* What is expected:
State the count of lines below in which the word "dimensions" appears, and add nothing.

(Records for this exercise begins)

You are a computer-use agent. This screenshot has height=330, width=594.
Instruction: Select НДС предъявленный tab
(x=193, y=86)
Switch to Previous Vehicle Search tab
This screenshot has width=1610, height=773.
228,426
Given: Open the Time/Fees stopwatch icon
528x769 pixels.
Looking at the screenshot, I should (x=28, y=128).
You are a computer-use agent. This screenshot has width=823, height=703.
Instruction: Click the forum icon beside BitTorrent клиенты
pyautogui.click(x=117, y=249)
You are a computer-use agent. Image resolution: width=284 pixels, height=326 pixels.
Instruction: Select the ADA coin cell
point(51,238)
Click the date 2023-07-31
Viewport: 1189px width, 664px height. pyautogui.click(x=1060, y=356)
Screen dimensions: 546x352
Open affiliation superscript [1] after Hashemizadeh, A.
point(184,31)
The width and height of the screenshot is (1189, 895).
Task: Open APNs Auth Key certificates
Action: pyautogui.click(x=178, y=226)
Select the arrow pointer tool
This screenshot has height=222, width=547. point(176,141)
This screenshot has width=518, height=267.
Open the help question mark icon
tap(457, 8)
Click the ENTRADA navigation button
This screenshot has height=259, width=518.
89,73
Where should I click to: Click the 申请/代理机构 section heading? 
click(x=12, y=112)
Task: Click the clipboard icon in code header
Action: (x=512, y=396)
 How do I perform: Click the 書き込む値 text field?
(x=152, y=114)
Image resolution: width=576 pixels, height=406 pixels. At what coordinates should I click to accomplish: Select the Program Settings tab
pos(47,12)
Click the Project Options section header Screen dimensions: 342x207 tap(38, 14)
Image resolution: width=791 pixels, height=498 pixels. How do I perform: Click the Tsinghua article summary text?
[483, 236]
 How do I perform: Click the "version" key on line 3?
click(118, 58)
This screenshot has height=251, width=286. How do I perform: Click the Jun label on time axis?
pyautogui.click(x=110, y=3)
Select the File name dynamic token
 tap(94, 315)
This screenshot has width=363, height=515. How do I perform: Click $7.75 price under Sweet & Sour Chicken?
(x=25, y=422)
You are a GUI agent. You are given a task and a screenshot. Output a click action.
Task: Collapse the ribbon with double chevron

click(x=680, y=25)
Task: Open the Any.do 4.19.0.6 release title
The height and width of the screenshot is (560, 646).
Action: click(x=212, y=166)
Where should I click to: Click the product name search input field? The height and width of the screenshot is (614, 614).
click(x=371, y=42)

(Records for this exercise ends)

* Final answer:
2